Less than two weeks before the filing deadline, the IRS is catching up on
processing tax returns in this delayed tax-filing season, though it is still
lagging behind last year's pace.
The IRS says it processed 77.1 million tax returns through March 22, the most recent available data. That is down from 82 million returns processed by the same time last year.
The average refund is $2,827 this year. That's down slightly from $2,860 last year.
The delay has a simple explanation: Congress. Lawmakers failed to agree on a new tax law until the start of the new year, when they reached a deal to avoid going over a "fiscal cliff" -- major tax increases set to take effect Jan. 1. The agreement made tax cuts permanent for most taxpayers but included several new provisions.
The IRS needed more time to update its computers and forms. It started processing returns about 10 days later than usual.
It has since been closing the gap. The IRS says it has processed 6% fewer tax returns than in the same period last year. On March 1, the gap was 13.1%.
The IRS has accepted 72.5 million electronic returns so far this year, down from 75.1 million by this time last year. It has made 57 million direct-deposit refunds totaling $171 billion. The average direct deposit refund is $2,985, slightly below the $3,030 direct-deposit refund last year.
Despite the late start, the IRS expects the time it takes to issue refunds to be the same as last year, when more than nine of 10 refunds to taxpayers took less than 21 days, agency spokesman Grant Williams says.
Across-the-board federal spending cuts, known as sequestration, have not spared the IRS. However, the tax agency does not plan to start employee furloughs until summer, after tax season ends.
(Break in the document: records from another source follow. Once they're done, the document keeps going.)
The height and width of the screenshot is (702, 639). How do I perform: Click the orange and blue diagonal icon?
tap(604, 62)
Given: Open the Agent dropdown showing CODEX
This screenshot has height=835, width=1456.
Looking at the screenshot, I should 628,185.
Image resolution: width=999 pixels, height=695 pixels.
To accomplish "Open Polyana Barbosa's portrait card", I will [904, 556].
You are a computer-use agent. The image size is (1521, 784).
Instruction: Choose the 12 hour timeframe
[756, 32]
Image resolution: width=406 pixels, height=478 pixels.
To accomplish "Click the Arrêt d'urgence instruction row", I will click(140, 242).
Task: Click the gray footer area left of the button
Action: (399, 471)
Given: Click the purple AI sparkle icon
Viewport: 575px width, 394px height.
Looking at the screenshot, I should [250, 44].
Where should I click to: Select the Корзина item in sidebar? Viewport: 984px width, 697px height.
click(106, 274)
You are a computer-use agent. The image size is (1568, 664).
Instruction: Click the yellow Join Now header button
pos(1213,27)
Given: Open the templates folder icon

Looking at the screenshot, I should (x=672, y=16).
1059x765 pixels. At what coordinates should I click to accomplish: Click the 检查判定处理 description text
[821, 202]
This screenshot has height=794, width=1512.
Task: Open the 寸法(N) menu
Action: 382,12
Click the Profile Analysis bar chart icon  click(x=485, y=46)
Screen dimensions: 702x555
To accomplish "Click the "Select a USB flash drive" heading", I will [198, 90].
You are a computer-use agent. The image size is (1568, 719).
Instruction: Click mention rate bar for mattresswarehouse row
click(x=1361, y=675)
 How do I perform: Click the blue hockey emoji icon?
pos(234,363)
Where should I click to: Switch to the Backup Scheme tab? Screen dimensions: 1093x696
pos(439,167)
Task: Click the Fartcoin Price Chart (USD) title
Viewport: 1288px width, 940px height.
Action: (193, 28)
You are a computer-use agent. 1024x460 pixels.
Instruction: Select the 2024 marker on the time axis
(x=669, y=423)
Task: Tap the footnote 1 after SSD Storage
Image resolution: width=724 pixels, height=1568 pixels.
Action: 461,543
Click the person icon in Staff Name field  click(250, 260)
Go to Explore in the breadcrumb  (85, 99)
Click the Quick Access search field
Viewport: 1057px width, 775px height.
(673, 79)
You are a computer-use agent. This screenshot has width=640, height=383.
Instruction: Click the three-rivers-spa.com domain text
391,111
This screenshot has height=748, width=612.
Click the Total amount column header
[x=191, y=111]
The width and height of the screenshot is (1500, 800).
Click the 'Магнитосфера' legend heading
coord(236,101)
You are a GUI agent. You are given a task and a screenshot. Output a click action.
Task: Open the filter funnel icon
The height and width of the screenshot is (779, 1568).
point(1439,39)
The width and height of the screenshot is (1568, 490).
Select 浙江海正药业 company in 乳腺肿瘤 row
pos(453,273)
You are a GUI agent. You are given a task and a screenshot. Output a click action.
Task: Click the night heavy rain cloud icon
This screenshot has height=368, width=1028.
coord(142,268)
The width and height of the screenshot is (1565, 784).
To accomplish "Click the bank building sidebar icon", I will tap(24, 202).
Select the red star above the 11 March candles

That means a full staff to process returns and answer phone calls, but later cutbacks could affect audits and enforcement.
The IRS advises taxpayers to call its help line later in the day and later in the week, when calling volumes tend to be lower.
"It's been an unusual season," says Julie Miller, spokeswoman for Intuit TurboTax. "Consumer behavior has been pushed back a bit." For example, delays in processing claims for the education tax credit delayed more than 600,000 filers until mid-February. "People must be thinking that they'll wait until the dust settles before they file," she says.
Despite the delays, the number of people asking for extensions remains almost the same as in the same period last year, Miller says.
Activity has been accelerating at TurboTax as the April 15 deadline draws near, Miller says. "There are millions of folks who have yet to file, and they will need to do so between now and two weeks from now. We're anticipating a very busy two weeks."